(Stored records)
....

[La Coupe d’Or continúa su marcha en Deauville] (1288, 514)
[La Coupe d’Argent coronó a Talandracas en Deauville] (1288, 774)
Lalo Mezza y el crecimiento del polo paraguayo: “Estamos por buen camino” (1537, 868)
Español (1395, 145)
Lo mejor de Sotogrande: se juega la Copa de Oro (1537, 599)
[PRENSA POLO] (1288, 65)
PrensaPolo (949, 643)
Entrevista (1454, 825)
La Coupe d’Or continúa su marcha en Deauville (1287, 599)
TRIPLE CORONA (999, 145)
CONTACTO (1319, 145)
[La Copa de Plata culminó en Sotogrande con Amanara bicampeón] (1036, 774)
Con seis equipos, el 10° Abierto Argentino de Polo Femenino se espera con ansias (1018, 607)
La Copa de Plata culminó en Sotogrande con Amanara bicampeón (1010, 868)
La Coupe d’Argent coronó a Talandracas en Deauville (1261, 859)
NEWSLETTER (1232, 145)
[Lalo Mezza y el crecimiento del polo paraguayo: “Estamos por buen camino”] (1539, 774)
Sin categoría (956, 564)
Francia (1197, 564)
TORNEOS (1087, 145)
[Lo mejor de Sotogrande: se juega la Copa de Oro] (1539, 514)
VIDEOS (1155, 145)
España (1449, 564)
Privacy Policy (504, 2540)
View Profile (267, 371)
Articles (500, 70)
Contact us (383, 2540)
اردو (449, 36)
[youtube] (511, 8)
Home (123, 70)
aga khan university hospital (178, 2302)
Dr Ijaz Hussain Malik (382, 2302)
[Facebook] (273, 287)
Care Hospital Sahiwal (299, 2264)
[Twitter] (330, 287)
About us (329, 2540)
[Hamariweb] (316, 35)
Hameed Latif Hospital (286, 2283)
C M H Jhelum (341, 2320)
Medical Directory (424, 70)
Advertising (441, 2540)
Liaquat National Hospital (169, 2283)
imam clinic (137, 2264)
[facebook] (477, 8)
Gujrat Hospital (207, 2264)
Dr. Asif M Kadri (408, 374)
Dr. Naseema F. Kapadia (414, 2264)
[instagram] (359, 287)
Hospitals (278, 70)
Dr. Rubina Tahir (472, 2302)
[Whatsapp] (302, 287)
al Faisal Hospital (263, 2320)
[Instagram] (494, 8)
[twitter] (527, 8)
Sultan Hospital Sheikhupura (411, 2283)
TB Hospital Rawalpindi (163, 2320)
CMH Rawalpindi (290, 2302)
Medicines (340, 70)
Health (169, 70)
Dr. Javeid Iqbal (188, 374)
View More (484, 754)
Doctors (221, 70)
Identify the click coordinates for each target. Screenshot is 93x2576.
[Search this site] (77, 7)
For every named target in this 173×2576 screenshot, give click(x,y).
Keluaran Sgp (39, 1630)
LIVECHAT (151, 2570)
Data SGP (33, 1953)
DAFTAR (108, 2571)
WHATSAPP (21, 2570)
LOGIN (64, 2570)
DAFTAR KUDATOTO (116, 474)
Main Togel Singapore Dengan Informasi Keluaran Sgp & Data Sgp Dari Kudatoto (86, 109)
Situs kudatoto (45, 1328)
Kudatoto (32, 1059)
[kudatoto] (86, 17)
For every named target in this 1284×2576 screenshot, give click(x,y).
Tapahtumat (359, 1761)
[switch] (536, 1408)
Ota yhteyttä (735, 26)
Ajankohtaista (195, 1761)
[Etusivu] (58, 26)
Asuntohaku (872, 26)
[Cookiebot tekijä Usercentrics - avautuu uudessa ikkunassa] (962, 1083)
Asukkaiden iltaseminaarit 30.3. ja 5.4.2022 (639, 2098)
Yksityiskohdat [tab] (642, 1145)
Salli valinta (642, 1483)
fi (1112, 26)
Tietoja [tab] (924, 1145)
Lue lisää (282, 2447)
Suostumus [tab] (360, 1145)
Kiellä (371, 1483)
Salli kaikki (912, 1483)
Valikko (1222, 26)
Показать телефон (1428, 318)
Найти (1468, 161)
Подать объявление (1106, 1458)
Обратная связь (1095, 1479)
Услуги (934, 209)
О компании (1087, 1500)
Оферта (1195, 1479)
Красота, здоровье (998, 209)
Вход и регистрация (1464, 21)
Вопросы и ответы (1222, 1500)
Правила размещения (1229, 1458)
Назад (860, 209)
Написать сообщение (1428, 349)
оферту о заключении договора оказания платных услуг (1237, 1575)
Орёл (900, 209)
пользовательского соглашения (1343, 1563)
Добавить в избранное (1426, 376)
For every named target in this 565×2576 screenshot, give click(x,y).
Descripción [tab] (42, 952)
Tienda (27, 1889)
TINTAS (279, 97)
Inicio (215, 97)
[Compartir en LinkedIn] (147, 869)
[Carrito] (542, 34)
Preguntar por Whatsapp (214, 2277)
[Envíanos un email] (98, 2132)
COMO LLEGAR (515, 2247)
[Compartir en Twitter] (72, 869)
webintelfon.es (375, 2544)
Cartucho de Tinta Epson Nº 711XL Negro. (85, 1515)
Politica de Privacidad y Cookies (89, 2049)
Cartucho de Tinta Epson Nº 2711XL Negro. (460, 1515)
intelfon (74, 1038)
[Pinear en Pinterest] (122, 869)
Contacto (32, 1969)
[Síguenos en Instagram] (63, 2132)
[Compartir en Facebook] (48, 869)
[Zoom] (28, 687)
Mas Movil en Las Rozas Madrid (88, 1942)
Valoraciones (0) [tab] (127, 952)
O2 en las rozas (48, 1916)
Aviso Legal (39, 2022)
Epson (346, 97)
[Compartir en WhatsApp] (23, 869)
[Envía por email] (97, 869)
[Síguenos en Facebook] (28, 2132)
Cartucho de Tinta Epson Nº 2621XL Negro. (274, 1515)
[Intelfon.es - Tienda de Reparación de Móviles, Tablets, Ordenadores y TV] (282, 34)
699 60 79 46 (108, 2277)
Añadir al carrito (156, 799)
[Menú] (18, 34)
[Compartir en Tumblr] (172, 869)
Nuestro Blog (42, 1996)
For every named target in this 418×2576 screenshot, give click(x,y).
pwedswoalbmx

....

### EXERCISE PROMPT:
Give only a number: how many lines of the data hold the string "Tienda"?

### WRITTEN SOLUTION:
2